The United States responds that concerns about unreliable factual assertions being used in sentencing under the ACCA are misplaced. Instead, it argues, the modified categorical approach takes into account only those facts found by the jury or admitted to by the defendant, and will exclude “superfluous admissions.” This makes it highly unlikely, in the United States’ view, that the sentencing court will consider incorrect factual assertions. Moreover, the United States dismisses as “theoretical” the concern that there is no incentive for the defendant to dispute assertions that are not elements of the crime. It argues that there is no evidence that such incentives or lack thereof will actually impact a sentencing outcome in practice.

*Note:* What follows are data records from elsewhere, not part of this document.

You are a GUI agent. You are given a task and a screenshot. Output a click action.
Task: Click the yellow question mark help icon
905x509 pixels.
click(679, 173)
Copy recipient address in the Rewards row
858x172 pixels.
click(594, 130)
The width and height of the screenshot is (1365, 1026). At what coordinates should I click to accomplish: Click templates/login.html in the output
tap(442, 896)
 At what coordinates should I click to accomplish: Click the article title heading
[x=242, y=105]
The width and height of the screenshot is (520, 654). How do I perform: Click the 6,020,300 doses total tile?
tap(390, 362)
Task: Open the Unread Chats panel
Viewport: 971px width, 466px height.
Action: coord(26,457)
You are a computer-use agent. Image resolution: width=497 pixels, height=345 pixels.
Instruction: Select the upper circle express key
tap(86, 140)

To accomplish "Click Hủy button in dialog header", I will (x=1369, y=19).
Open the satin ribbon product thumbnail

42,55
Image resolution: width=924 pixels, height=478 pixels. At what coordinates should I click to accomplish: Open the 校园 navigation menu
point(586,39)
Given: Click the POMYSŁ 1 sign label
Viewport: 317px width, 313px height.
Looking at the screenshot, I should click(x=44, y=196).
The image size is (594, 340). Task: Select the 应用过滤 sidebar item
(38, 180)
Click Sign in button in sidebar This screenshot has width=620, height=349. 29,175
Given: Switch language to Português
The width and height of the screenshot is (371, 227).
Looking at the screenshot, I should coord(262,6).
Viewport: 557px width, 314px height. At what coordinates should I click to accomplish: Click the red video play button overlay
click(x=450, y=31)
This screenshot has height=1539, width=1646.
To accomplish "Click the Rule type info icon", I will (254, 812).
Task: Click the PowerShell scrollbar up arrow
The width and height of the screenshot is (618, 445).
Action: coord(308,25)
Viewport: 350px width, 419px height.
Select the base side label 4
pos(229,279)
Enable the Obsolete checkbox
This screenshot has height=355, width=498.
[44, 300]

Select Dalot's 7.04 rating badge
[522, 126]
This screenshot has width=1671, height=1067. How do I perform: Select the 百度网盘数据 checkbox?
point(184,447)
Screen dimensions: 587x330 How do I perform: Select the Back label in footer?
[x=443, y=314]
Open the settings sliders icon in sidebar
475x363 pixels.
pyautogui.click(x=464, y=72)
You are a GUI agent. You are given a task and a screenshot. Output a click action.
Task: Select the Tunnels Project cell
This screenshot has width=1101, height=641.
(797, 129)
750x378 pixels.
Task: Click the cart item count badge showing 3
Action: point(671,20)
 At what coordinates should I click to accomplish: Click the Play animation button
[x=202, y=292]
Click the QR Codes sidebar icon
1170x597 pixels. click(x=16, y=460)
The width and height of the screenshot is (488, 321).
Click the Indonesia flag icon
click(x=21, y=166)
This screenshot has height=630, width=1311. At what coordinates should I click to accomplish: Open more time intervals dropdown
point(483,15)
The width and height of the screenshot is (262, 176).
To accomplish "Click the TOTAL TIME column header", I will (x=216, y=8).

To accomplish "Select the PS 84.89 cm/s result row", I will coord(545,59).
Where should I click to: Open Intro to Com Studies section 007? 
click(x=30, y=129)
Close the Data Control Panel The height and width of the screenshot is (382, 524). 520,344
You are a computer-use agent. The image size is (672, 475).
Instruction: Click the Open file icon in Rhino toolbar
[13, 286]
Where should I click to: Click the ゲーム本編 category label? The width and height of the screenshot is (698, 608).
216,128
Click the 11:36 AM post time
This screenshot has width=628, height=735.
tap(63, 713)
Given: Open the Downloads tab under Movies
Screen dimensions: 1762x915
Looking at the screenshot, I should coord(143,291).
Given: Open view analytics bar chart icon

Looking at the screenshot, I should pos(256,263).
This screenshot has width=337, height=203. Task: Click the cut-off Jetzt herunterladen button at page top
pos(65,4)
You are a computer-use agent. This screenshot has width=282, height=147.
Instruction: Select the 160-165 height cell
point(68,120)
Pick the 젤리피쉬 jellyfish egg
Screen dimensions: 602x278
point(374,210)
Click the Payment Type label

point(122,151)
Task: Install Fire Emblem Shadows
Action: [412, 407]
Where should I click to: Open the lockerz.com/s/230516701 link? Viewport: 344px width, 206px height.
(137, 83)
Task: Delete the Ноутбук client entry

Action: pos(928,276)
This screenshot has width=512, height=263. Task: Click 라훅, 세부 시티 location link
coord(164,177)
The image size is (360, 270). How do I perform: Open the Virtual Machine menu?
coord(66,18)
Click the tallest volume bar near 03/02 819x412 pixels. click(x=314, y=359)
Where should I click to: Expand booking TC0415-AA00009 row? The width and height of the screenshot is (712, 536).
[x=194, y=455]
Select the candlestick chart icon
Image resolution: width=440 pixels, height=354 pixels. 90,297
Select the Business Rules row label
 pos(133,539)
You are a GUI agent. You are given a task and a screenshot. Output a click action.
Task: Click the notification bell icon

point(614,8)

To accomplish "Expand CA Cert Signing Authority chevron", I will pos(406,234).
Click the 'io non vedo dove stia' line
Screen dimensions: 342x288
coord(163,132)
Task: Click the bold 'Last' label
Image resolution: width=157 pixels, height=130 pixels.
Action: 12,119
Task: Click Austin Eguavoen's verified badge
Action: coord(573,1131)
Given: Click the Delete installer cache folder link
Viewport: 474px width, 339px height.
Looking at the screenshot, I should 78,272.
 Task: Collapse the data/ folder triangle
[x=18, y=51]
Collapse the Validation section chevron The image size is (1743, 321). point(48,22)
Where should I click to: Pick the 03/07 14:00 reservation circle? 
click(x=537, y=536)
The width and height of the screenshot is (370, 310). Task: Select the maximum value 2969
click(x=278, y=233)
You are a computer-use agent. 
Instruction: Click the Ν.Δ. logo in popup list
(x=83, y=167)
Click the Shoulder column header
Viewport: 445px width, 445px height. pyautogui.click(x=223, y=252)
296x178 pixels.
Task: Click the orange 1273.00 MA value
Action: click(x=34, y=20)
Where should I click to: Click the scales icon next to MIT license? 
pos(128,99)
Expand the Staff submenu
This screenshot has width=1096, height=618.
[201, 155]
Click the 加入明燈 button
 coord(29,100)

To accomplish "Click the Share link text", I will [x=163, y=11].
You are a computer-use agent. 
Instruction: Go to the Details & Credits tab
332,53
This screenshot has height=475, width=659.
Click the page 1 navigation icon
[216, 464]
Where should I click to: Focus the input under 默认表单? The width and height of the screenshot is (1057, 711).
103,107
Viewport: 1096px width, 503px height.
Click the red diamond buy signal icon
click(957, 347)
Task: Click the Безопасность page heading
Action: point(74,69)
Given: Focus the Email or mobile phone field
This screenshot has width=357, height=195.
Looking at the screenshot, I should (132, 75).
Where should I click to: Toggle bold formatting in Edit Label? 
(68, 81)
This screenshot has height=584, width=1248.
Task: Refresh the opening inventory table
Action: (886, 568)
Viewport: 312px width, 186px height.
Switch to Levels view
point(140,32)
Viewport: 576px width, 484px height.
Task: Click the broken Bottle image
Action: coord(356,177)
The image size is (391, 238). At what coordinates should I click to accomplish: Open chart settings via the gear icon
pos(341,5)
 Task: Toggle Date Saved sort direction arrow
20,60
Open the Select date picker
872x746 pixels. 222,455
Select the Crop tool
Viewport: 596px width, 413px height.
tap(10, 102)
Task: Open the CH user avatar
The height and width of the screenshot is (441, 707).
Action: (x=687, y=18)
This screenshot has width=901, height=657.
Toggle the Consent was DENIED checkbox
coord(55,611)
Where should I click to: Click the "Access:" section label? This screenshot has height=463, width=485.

According to the United States, adopting an elements-only approach would undermine Congress’s purpose of treating similarly situated federal offenders the same, and would lead to arbitrary disparities in sentencing.
Descamps argues that the Ninth Circuit’s approach could disrupt the plea-bargaining process, particularly the reliance of defendants on the terms of the bargains they strike with prosecutors. As amici National Association of Criminal Defense Lawyers (“NADCL”) and National Association of Federal Defenders (“NAFD”) point out, prosecutors and defendants often reach agreements in which a defendant pleads guilty to a lesser offense, resulting in benefits to both sides. Abandoning an elements-only approach, according to the NADCL and NAFD, would undermine the finality of these agreements. In their view, this would be both unfair to defendants and disrespectful of prosecutors’ discretion in enforcing the criminal laws of sovereign states. Moreover, asserts Descamps, a criminal defendant may actually have a disincentive to dispute such collateral facts for fear that contesting them may undermine his attempts to obtain a favorable plea bargain or to remain in the good graces of the court.
The United States responds that, in pleading guilty, a defendant waives some important constitutional rights, particularly regarding “erroneous deprivation of liberty.” This waiver, in its view, alleviates concerns about the reliability of the admissions made in the plea-bargaining process. Moreover, the United States points out that the assistance of counsel and the participation in a plea colloquy ensure that this waiver is made with an understanding of all the consequences, further guaranteeing the reliability of any admissions.
In sum, this case will have implications for the way a federal court sentencing a defendant under the ACCA may use factual assertions surrounding a prior conviction. In situations where a violent crime as defined under the ACCA contains elements absent from the crime for which the defendant was convicted, this case will determine the extent to which a sentencing court may inquire into collateral facts that might have some bearing on the missing elements. In particular, it may affect information gleaned from admissions made as part of plea bargains and plea colloquies.